“antara marah dan khilaf”
Arsen membawa Adel masuk ke kamarnya. Di rumah orangtuanya ini kamarnya memang tidak pernah berubah. Masih setia untuknya dan sampai kapanpun akan selalu untuknya.
“Mas, gak ada satupun baju yang bisa aku pake di sini.” Adel sudah mencari-cari sedari tadi. Namun masih juga tidak ada yang pas untuknya.
“Saya baru minta dibeliin sama pambantu. Paling cepat mungkin sekitar 30 atau 1jam baru sampe. Sementara ini kamu pake dulu aja baju saya daripada nanti kamu sakit lagi.” Arsen bicara tanpa mengalihkan pandanganya dari benda pipih yang di pegangnya ini.
“Mas, tadi aku liat kamu sam…” Ucapan Adel terpotong.
“Kenapa? Cemburu kamu liat saya sama Sarah tadi terus nyeburin diri ke kolam renang biar dapat perhatian? Cara kamu licik tau gak sih.”
Adel kaget. Ia tidak menyangka jika Arsen bisa membentaknya sekarang. Memang apa salahnya? Dirinya hanya ingin bertanya, lalu kenapa dirinya yang malah dibentak seperti ini.
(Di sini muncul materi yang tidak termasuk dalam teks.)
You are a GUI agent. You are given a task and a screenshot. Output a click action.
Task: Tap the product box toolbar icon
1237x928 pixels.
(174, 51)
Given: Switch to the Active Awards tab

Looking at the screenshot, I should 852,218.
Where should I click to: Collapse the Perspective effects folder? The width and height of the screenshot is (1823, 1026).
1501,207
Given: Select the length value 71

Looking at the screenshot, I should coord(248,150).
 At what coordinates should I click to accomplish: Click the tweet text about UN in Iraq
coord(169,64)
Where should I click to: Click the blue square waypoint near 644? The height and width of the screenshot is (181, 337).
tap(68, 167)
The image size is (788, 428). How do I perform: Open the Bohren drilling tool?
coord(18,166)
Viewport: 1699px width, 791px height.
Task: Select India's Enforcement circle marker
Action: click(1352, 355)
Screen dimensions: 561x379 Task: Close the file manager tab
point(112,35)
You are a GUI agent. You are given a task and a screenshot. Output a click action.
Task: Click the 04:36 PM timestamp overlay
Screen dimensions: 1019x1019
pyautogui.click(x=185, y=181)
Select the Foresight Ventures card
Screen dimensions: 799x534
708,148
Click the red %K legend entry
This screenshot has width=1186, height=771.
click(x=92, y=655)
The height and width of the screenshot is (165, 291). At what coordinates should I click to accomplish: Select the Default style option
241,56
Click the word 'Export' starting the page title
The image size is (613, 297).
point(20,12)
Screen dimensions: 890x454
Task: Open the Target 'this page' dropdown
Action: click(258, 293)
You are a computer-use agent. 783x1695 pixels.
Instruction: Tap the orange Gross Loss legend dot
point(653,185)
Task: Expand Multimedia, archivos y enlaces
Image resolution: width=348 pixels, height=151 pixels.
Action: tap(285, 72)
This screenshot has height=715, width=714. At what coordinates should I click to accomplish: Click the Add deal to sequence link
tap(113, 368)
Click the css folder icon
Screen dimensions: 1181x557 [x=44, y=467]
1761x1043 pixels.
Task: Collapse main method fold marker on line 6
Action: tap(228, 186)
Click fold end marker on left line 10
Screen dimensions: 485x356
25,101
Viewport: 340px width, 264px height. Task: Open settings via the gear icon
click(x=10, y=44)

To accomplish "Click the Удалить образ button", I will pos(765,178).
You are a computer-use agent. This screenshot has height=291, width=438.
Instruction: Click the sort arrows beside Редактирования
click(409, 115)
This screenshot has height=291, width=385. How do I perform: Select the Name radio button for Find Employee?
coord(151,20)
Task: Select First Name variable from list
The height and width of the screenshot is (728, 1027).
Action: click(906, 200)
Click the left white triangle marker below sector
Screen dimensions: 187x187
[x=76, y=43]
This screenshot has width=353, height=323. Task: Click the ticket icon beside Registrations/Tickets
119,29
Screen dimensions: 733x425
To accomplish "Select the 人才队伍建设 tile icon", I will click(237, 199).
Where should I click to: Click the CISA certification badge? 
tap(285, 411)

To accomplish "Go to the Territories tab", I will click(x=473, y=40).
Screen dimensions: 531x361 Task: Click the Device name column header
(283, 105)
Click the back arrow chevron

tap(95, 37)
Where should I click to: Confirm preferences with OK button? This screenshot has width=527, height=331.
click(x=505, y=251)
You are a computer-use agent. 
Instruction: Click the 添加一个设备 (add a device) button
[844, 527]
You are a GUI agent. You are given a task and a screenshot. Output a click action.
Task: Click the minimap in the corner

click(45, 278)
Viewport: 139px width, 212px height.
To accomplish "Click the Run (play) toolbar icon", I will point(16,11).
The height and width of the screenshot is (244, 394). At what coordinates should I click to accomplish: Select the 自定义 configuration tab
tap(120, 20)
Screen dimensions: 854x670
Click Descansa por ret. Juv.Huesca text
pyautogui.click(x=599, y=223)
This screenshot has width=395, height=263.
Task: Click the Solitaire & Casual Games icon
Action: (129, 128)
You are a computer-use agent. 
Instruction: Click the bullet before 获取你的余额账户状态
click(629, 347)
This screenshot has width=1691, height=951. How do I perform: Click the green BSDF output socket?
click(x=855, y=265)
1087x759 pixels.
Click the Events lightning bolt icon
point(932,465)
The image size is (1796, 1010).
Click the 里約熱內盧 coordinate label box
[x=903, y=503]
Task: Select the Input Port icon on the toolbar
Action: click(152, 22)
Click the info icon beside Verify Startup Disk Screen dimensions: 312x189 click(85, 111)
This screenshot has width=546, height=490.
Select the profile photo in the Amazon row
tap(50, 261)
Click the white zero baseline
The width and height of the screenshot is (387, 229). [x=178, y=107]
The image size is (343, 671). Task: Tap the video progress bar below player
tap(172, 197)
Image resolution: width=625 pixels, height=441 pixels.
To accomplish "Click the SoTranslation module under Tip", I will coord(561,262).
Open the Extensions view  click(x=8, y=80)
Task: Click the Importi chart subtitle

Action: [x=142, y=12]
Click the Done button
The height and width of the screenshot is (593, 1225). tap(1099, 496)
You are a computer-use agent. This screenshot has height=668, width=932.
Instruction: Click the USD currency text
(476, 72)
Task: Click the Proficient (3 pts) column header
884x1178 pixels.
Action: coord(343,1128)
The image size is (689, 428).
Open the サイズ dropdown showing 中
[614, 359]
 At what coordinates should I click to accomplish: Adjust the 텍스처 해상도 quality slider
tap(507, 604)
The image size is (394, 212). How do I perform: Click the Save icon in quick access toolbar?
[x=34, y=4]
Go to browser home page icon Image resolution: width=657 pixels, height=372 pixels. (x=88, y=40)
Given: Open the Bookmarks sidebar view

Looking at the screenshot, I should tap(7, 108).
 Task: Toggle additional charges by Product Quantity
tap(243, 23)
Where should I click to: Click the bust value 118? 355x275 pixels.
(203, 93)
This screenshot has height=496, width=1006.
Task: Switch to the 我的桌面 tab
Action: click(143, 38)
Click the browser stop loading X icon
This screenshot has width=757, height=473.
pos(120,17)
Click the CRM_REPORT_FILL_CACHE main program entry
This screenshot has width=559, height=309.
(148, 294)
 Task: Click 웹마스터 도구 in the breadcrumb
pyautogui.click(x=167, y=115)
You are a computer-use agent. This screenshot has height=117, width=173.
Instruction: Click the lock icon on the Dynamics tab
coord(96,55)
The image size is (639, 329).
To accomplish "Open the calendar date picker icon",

Bahu Adel bergerak naik turun, dirinya sudah hampir terisak namun sebisa mungkin Adel menahanya.
“Mas suami kenapa sih? Adel punya salah ya? Kalo Adel punya salah Adel minta maaf. Jujur, Adel sekarang gak tau apa yang terjadi.”
“Udah Adel, ganti baju sekarang!”
Adel yang kesal itu menagbil asal baju yang ada di dalam lemari lantas langsung melenggang ke kamar mandi begitu saja.
Adel sungguh kesal dengan situasi seperti ini. Ia benci ketika dirinya tidak tau apa yang sebenarnya terjadi, tapi dirinya dipersalahkan. Adel cukup peka dalam berbagai situasi, namun saat ini, rasanya dirinya tidak ada melakukan sesuatu yang salah. Adel belum pikun sehingga melupakan apa yang dilakukanya sendiri.
Lama Adel di kamar mandi. Semuanya juga pasti tau apa yang tengah terjadi sekarang. Adel menangis, menumpahkan segala kekesalan pada dirinya sendiri. Sehingga ketika dirinya sudah merasa sangat dingin, baru saat itu dirinya menggati pakaian basah yang dikenakanya itu.
Adel sudah menanggalkan pakainya dan masih berbalut handuk saja sekarang. Lalu berbalik melihat baju apa yang di ambilnya, betapa terkejutnya Adel ketika baju apa yang kini ada di hadapanya. Malah kemeja putih milik Arsen yang di ambilnya.
“What the? Astaga Adel, apa yang kamu pikirkan sih? Kenapa malah gini?” Adel merutuki dirinya sendiri kesal.
Jika sudah seperti ini, apa masih bisa minta tolong Arsen? Tapi kalau tidak minta tolong Arsen, apa iya harus keluar dengan kemeja over size berwaran putih seperti ini? Adel menggeleng cepat dengan pikiranya sendiri.
“Adel, kamu gak pingsan kan di dalam? Keluar sekarang.”